Data analysis and statistics

Ventilatory variables were analyzed by using software LabChart (version 7, ADInstruments). Calculations of respiratory variables were based on the last 10 min of the recordings [respiratory frequency (fR), tidal volume (VT), inspired ventilation (\({\dot{\text{V}}}_{{\text{I}}}\)), non-ventilatory period (TNVP), number of breaths per episode and frequency of episodes]. Segments of breathing traces were removed from the analyses when iguanas were active to ensure that breathing values used for the analyses were resting rates. During hypoxia and hypercapnia we analyzed the last 10 min period, which was chosen to include the most regular breathing pattern possible. This breathing pattern was chosen after ventilation reached the steady-state ventilatory response to hypoxia or hypercarbia. For the post-hypercarbic response, the calculations were based on the first minute after the beginning of the hyperpnea. The parameters in the graphs are displayed as percentage changes. The normocarbic normoxia values (baseline) represent the reference ones. Absolute values are shown in Table 1 (ventilatory parameters) and 2 (breathing pattern parameters). All values are reported as the mean ± s.e.m.

Breathing frequency was quantified by counting the number of respiratory events per min. Tidal volume was obtained from the integrated area of the inspired flow signal. Inspired \({\dot{\text{V}}}_{{\text{I}}}\) was calculated as previously described by71 as follows: \({\dot{\text{V}}}_{{\text{I}}}\) = VT × fR. For the analysis of the respiratory pattern, the episodes were determined according to the criteria proposed by Kinkead and Milsom72 in which the number of breaths within an episode was obtained by counting the number of events which occurred in succession with no pause longer than the length of two events between them.

Statistical analyses were performed using GraphPad Prism (version 6.01, USA) and a P < 0.05 was considered significant.

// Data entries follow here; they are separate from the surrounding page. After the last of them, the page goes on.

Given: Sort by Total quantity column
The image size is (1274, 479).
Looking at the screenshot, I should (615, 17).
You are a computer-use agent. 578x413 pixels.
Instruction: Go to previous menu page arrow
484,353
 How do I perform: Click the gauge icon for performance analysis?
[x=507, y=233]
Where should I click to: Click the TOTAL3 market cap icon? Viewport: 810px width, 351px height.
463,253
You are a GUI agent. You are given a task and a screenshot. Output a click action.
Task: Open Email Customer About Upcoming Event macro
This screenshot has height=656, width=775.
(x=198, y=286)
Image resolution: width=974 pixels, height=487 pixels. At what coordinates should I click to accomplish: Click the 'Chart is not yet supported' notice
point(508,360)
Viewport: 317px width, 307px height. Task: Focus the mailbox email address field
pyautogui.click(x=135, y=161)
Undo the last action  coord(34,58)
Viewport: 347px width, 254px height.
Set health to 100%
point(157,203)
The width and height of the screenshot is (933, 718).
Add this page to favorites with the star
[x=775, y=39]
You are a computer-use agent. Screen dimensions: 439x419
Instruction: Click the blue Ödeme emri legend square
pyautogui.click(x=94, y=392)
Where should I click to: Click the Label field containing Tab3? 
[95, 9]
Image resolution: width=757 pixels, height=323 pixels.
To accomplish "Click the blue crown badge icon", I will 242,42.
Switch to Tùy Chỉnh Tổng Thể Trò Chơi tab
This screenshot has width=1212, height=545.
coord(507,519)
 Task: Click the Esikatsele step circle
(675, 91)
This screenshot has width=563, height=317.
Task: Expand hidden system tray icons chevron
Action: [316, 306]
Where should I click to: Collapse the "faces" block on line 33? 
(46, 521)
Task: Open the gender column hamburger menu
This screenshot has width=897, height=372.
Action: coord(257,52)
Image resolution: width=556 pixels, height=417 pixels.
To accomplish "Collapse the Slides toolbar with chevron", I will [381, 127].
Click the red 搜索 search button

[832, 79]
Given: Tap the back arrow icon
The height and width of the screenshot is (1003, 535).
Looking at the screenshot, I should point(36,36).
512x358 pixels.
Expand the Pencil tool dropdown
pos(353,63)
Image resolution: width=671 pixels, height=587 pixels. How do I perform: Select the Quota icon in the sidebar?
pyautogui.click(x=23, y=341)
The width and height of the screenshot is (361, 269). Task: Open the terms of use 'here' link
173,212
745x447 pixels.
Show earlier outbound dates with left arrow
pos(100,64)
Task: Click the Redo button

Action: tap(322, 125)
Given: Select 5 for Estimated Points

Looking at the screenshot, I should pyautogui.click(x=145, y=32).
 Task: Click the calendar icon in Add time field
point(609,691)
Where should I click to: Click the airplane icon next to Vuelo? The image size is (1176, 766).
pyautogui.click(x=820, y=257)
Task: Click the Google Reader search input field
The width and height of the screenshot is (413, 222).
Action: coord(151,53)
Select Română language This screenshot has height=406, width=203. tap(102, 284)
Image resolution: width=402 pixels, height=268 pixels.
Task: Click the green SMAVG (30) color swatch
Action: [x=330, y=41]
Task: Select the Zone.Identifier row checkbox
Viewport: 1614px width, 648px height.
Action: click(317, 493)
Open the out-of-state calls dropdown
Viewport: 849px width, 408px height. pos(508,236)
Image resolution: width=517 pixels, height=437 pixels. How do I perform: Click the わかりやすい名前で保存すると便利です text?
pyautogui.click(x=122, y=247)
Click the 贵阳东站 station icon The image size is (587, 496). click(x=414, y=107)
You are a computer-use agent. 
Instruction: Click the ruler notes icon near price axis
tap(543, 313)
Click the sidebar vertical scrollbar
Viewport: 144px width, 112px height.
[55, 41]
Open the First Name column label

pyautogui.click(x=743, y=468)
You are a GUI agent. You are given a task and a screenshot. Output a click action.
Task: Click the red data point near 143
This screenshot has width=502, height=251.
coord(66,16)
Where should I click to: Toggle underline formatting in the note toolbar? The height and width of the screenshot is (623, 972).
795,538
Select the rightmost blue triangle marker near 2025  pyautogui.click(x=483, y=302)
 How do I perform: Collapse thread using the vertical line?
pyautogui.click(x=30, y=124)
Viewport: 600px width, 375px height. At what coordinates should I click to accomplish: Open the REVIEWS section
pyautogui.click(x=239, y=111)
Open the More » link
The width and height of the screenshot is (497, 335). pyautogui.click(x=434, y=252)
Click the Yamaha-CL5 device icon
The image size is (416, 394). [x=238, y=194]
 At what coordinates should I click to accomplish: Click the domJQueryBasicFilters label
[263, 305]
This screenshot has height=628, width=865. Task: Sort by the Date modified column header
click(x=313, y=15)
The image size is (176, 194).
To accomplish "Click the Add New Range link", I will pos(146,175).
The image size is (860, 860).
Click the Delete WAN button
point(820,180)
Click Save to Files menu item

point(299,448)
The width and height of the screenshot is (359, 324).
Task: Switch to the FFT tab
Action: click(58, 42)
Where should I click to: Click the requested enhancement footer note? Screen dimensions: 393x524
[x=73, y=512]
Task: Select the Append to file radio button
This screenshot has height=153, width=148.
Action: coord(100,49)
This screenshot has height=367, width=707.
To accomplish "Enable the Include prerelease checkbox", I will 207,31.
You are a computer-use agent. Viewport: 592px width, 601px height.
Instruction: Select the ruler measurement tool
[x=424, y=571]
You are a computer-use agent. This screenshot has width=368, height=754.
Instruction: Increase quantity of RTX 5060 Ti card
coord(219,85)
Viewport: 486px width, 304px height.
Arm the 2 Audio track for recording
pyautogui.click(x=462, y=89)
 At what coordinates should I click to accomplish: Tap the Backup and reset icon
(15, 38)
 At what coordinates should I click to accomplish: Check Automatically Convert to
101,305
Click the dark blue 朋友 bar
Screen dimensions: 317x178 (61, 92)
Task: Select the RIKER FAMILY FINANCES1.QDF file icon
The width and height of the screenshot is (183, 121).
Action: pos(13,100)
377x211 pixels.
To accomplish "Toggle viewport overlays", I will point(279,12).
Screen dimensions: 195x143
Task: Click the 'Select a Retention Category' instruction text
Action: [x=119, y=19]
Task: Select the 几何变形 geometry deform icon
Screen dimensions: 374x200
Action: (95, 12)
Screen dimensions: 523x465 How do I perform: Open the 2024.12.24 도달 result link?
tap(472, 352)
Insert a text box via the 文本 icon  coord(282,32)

Variations of blood ORX-A along the day were determined using a one-way ANOVA followed by Tukey’s post- hoc test. To test the effect of the phase on the ventilatory variables it was used one-way ANOVA with Tukey’s multiple comparison test. Two-way ANOVA with Holm Sidak’s multiple comparison test was used to evaluate the effect of the antagonists on the respiratory parameters.